____ RECORD EXCERPTS

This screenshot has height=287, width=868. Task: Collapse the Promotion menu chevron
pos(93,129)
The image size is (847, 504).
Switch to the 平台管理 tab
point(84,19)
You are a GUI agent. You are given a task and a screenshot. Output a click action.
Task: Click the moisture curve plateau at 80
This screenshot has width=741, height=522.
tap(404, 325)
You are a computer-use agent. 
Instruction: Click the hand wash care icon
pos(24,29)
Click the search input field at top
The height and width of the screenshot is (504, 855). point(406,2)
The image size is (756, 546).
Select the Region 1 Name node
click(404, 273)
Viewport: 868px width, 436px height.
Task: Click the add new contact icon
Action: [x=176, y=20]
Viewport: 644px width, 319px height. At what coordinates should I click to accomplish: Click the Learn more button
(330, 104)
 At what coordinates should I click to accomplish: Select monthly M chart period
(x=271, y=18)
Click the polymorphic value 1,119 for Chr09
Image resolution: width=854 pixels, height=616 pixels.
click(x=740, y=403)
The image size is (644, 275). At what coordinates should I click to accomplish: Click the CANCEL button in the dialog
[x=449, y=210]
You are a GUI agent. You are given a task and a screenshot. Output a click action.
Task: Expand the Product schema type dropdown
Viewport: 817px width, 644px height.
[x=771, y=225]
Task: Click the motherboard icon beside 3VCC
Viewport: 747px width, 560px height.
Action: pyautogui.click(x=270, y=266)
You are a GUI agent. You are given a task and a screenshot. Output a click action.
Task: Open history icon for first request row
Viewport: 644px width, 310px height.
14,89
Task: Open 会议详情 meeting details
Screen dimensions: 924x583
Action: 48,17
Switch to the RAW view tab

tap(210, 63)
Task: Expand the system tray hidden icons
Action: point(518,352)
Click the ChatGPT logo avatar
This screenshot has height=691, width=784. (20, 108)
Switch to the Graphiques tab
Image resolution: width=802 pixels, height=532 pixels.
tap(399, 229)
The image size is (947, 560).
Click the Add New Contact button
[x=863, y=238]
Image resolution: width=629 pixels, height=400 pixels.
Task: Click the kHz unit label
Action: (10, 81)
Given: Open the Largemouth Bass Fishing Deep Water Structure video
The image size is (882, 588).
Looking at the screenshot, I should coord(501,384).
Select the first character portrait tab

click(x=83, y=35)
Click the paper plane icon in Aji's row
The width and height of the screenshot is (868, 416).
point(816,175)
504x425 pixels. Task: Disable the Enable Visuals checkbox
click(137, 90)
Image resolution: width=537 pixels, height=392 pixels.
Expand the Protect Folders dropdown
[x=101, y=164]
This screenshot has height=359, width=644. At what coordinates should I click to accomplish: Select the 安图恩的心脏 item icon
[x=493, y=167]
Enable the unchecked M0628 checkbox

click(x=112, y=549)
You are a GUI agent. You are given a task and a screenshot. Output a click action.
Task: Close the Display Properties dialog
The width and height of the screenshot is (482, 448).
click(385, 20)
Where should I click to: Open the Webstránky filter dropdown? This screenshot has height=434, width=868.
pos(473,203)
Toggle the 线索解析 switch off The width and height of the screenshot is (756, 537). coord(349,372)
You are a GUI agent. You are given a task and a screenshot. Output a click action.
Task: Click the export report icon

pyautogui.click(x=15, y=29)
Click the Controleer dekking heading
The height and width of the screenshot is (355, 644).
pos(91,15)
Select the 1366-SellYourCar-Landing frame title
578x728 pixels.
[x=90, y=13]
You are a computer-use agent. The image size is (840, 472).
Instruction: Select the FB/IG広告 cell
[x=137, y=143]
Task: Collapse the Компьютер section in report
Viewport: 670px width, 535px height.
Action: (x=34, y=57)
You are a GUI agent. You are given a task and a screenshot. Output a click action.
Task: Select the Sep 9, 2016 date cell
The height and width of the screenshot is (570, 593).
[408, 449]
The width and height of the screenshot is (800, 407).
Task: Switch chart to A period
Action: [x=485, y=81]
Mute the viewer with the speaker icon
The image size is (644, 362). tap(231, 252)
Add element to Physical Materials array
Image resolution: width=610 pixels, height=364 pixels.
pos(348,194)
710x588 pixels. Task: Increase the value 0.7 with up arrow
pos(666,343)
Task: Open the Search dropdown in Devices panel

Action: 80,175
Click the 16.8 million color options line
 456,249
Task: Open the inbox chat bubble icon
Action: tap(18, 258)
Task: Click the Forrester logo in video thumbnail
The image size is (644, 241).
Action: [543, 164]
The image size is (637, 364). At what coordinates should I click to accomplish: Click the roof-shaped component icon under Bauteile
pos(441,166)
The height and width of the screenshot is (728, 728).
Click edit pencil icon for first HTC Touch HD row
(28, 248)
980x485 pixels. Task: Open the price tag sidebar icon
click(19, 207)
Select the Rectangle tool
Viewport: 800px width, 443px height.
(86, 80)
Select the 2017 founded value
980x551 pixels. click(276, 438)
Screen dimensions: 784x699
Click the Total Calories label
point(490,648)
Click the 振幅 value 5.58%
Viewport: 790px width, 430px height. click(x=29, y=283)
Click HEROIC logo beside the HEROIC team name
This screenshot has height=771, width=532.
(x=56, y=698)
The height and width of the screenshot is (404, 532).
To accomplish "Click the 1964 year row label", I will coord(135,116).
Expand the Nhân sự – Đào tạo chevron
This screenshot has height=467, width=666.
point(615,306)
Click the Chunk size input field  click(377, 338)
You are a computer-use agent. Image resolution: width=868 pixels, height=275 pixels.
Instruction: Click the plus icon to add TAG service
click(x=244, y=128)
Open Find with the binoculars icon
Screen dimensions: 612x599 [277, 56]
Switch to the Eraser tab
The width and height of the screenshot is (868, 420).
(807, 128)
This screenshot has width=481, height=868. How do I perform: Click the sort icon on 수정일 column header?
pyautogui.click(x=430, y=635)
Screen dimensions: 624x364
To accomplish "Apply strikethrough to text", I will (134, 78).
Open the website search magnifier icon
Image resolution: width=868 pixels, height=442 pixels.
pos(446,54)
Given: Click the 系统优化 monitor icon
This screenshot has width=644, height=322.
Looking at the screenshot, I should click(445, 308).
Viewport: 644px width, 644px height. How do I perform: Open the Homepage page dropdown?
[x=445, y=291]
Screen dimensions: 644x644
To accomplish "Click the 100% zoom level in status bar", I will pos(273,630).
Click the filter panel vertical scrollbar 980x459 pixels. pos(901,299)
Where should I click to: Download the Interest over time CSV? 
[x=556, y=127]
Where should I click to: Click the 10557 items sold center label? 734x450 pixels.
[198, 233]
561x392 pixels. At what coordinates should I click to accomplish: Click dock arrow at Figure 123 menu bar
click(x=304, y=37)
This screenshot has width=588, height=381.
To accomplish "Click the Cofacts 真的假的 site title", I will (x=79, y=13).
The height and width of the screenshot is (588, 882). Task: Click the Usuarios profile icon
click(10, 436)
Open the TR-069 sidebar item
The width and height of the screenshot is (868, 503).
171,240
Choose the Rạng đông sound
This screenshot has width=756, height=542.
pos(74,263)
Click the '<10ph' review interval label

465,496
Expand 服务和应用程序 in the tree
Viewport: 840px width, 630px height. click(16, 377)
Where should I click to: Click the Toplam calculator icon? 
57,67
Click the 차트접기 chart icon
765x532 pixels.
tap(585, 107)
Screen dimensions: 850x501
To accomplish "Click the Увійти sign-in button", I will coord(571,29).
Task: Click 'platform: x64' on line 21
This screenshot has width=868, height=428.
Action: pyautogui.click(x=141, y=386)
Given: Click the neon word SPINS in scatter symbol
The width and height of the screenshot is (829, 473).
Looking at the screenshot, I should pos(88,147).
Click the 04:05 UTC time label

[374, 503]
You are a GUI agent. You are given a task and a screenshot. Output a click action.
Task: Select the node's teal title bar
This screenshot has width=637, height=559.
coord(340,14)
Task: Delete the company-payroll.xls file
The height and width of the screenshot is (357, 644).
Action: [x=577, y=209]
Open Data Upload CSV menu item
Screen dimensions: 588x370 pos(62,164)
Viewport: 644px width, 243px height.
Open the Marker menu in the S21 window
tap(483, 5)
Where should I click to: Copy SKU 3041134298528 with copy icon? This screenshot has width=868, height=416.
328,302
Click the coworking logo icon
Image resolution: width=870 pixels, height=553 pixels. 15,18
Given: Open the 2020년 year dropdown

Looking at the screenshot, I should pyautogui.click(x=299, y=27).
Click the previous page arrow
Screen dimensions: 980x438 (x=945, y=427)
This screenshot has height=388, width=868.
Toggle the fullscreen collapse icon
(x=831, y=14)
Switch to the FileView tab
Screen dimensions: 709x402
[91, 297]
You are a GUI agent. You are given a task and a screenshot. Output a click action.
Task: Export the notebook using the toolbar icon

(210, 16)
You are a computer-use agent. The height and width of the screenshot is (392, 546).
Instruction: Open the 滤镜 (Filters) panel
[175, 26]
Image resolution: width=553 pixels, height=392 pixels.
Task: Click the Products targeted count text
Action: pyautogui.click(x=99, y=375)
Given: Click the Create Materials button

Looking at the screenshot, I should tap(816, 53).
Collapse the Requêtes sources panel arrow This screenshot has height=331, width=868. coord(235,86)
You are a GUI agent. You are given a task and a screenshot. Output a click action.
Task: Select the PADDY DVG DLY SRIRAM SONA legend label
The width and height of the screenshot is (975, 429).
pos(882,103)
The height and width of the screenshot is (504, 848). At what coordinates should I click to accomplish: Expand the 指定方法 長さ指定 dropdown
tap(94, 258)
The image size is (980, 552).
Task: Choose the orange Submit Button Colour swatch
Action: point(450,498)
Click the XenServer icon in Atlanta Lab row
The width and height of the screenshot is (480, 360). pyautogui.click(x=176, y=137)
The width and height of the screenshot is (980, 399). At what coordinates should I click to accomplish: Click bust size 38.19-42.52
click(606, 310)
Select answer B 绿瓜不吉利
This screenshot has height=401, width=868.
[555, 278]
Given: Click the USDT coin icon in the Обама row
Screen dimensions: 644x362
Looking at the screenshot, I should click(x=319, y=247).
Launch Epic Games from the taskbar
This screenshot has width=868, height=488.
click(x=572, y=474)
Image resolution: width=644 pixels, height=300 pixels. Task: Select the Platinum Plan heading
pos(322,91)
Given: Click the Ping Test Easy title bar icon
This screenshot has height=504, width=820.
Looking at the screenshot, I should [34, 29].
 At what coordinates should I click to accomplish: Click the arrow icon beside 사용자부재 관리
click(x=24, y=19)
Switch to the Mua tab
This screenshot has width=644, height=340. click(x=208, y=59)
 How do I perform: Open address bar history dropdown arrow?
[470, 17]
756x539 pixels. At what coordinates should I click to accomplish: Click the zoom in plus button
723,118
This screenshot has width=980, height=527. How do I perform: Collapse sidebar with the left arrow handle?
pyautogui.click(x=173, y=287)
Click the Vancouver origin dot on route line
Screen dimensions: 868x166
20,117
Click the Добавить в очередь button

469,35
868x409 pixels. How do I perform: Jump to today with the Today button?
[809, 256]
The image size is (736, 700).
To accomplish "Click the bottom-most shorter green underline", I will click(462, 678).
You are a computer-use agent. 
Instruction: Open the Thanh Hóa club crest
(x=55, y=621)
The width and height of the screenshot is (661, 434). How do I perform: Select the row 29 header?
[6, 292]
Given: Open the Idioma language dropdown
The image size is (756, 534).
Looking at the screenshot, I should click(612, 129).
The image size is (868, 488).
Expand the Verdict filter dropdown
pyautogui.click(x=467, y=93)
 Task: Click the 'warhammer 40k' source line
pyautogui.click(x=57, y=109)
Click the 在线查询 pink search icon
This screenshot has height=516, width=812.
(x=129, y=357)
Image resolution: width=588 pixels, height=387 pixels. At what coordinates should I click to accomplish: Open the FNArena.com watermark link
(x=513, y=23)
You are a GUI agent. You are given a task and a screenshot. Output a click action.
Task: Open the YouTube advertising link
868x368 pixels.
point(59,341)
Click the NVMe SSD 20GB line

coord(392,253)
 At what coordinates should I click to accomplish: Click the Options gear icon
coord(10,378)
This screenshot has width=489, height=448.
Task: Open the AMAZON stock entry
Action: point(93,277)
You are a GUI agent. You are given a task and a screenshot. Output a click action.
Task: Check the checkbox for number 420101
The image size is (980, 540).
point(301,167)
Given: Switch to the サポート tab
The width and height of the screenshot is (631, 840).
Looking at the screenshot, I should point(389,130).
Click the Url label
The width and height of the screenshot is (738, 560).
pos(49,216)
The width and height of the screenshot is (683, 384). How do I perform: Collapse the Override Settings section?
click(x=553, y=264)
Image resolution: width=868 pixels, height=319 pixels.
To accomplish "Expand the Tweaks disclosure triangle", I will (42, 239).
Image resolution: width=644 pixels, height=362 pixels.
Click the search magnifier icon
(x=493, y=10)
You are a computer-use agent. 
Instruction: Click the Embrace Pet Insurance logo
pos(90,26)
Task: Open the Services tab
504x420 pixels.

________

* _INSTRUCTIONS FOR THE TASK_
Every line from the start of the listing through the line with "Task: Click the moisture curve plateau at 80" should be reproduced exactly, and no other line.

* _COMPLETED TASK_
This screenshot has height=287, width=868. Task: Collapse the Promotion menu chevron
pos(93,129)
The image size is (847, 504).
Switch to the 平台管理 tab
point(84,19)
You are a GUI agent. You are given a task and a screenshot. Output a click action.
Task: Click the moisture curve plateau at 80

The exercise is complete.